The work of Poul Kjærholm was at once deeply rooted in the Danish furniture tradition and inspired by artistic movements all over Europe. The German Bauhaus School, furniture designers Gerrit Rietveld, Mies van der Rohe, and Charles Eames, as well as Danish furniture designer Kaare Klint and his contemporaries, all contributed to shaping Kjærholm as a furniture designer.

Kjærholm made a name for himself primarily with his functionalist steel, leather, and glass furniture, although he originally trained as a cabinetmaker in hjørring, Denmark in 1949. he then went on to study furniture design at the Danish School of Arts and Crafts (now the Royal Danish Academy of Fine Arts, School of Design) in Copenhagen, graduating in 1952 and returning again to teach shortly after. In 1955, he became a lecturer at the Royal Danish Academy of Fine Arts and was appointed a professor in 1976, succeeding Ole Wanscher. Kjærholm remained at the Academy until his death in 1980.

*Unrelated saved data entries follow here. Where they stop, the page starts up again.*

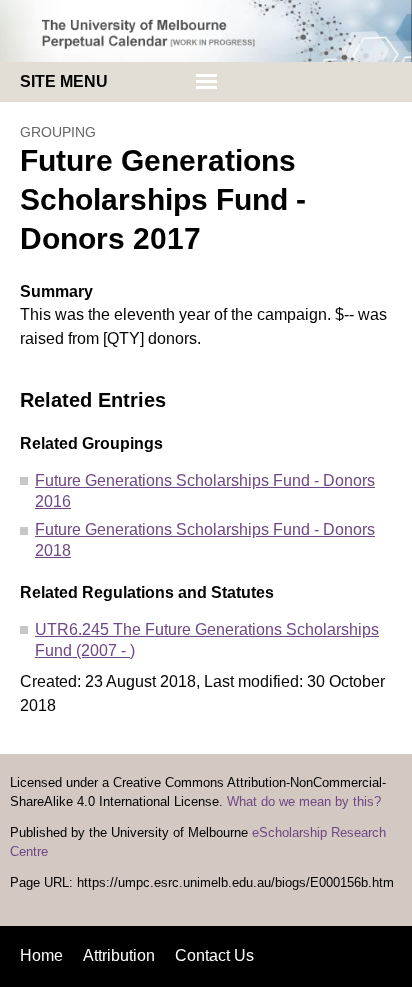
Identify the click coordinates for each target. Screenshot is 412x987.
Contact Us (214, 955)
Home (41, 955)
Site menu (64, 81)
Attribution (119, 955)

Throughout his work – as both an educator and a furniture designer – Kjærholm made function and clarity his hallmarks. Whatever material he worked with, Kjærholm, in his own quiet way, allowed the furniture to speak its own simple language. An idealist in his field, he refrained from easy solutions and never allowed himself to be guided by changing fads.

Driven by the dual desire to realize each material’s inherent nature and to create harmony between material and form, Kjærholm often felt that there was only one solution to a given problem. He was a demanding teacher guided by perfectionism and discipline, his idealistic approach to design also manifesting itself among his students.